Stored records
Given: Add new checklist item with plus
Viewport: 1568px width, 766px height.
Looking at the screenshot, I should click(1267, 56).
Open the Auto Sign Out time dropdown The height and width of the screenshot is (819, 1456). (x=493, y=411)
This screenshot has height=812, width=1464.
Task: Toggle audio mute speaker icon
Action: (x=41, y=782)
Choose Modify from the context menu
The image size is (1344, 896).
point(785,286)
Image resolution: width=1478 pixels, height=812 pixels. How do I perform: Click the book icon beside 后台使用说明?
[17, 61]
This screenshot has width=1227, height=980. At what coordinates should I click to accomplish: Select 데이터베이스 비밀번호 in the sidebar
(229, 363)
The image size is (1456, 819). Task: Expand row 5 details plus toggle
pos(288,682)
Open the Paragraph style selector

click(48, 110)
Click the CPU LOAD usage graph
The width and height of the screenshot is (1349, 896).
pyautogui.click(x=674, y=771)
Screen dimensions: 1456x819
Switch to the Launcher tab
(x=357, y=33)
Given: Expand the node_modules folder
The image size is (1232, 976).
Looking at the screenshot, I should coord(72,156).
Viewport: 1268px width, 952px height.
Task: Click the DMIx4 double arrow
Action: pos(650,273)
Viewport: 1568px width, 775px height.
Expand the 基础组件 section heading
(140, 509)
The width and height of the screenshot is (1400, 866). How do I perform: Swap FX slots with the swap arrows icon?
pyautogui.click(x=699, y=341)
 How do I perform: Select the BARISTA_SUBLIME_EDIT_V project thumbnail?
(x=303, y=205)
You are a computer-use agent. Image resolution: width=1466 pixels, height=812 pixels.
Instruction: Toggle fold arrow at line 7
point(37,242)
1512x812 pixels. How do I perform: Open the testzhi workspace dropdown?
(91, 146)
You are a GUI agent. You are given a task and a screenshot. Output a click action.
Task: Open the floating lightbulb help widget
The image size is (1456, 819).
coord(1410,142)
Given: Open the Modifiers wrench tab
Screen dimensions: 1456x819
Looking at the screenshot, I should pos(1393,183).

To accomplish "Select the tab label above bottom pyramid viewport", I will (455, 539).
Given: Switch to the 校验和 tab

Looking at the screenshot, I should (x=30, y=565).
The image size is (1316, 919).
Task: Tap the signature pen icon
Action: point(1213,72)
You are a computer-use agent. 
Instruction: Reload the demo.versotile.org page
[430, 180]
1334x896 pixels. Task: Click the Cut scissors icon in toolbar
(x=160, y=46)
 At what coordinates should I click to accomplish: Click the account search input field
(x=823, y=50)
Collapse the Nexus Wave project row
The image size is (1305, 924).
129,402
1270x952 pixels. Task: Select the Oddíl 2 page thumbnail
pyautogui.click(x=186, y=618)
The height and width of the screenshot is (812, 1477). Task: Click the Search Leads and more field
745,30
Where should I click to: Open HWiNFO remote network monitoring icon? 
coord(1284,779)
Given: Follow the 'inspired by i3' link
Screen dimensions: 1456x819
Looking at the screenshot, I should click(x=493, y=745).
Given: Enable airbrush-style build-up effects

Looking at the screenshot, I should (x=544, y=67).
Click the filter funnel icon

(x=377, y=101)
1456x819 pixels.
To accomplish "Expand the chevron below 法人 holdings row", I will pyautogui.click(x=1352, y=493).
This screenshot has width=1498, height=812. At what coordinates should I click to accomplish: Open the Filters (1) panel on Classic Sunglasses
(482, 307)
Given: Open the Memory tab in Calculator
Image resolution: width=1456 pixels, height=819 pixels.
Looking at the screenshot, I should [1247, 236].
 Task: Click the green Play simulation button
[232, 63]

• _YOUR TASK_
Go through the records line by line, and copy each line that holds the string "agent".

• _YOUR SOLUTION_
You are a computer-use agent. Image resolution: width=1466 pixels, height=812 pixels.
You are a GUI agent. You are given a task and a screenshot. Output a click action.
You are a computer-use agent. 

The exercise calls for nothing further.